Deux salariés viennent d'obtenir la condamnation du groupe Renault pour discrimination raciale ; la nouvelle a été largement relayée par la presse et les réactions n'ont pas manqué. L'une d'entre elles, mais ce n'est pas la seule, estime que Louis Schweitzer, l'actuel président de la Halde (Haute Autorité de Lutte contre les Discriminations et pour l'Egalité) qui a dirigé le groupe pendant plus de 12 ans, a "discriminé les gens sur [...] leurs origines".
J'ai longuement commenté les difficultés de Renault lors des suicides qui se sont produits au Technocentre en 2007, insistant sur l'historique mouvementé des relations sociales au sein du groupe, depuis ses origines. Il en ressortait que le défaut d'institutionnalisation et le climat anxiogène qui en découle avaient favorisé ces incidents tragiques.
Paradoxalement, ces faiblesses du groupe constituent un argument susceptible de contredire sa prétendue culpabilité en matière de discrimination. Peu institué, souvent organisé au gré des initiatives personnelles et parfois clandestines, le travail chez Renault n'exprime que très rarement des valeurs officiellement revendiquées. Si des discriminations ont pu avoir lieu, et il ne s'agit pas ici de contester une décision de justice, elles ne reflètent pas forcément un parti pris de l'entreprise. Précisément, les manquements de l'institution constituent un garde-fou contre une dérive d'ordre idéologique généralisée à l'ensemble du groupe.
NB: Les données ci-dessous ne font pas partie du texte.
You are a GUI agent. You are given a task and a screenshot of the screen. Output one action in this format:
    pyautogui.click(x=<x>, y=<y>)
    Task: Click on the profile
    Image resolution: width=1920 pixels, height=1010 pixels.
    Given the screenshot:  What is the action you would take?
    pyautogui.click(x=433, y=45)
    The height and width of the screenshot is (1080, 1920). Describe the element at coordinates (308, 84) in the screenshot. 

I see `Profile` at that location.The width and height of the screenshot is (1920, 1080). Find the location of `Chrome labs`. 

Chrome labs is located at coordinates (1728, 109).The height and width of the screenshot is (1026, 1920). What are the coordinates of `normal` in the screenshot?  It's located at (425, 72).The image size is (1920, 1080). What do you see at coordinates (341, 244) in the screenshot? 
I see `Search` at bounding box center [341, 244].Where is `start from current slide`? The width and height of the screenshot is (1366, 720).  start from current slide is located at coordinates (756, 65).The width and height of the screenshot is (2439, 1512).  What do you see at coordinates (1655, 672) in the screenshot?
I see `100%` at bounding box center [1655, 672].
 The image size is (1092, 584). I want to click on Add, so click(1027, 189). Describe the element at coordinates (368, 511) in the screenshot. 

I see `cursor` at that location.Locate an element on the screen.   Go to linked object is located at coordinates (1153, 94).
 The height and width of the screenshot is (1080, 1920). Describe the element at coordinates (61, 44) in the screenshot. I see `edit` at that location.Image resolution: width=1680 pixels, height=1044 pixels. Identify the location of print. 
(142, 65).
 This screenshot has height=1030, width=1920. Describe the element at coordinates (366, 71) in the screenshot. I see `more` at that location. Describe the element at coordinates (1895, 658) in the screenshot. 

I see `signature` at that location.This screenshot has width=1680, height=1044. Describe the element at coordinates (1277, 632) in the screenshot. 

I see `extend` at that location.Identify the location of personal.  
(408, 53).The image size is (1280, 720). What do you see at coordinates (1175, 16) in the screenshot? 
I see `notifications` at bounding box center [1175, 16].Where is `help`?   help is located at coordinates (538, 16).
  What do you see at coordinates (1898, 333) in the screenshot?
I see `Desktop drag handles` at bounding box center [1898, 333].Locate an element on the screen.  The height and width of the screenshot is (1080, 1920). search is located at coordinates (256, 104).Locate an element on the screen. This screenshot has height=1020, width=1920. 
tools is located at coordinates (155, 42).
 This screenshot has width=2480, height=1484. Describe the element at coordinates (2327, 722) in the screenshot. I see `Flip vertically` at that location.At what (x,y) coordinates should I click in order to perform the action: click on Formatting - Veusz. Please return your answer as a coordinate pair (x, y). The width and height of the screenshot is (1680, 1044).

Le défaut d'institutionnalisation est un mal endémique chez Renault, dont j'ai déjà dit qu'il repose sur un refoulement très ancien, étroitement lié à la personnalité du fondateur, Louis Renault. L'homme avait bien des défauts, dont certains font encore partie du Capital Signifiant de l'entreprise. Mais il ne les avait pas tous ; et s'il y a une chose qui lui était totalement étrangère, c'est toute une idéologie qui sévissait à son époque. Ni les propos de Louis Renault, qui a dirigé l'entreprise pendant 45 ans, ni ses actes, ne traduisent le moindre penchant à la discrimination raciale. L'homme n'était pas un idéologue. Ses amitiés le prouvent, notamment celle qui l'a rapproché d'Albert Thomas, un proche de Jean Jaurès.
Ces deux condamnations ont sans aucun doute le mérite de rappeler la nécessité d'une vigilance de chaque instant dans le domaine des discriminations au sein de l'entreprise. Mais en ce qui concerne le groupe Renault, il faut prendre garde de ne pas verser dans un mauvais procès intenté à la structure ou à son dirigeant.
Je ne parviens pas à laisser de commentaire sous "storytelling : quelques antécédents".
Je voulais vous soumettre deux réflexions concernant ce billet.
1) Le storytelling, qui ne se soucie guère de la vérité, m'a semblé toujours être cette arme qui engonce l'être dans ce que Zaki Laïdi appelle "la nasse du présent" (Z. Laïdi, "Le Sacre du Présent") : c'est le présent que vous énoncez, coupé de son passé et sans souci de l'avenir. En effet le passé y est roman et l'avenir, dans cette narration, n'apparaît que sous la forme de la crainte ou de l'espoir. Le storytelling est faconnement d'un instant dénué d'histoire et de perspective.
C'est ce que j'aimerais appeler un instant médiatique, par opposition à un instant immédiat qui à la fois résulterait d'un passé "pur" (non trafiqué) et serait le lieu naturel à la construction de l'avenir.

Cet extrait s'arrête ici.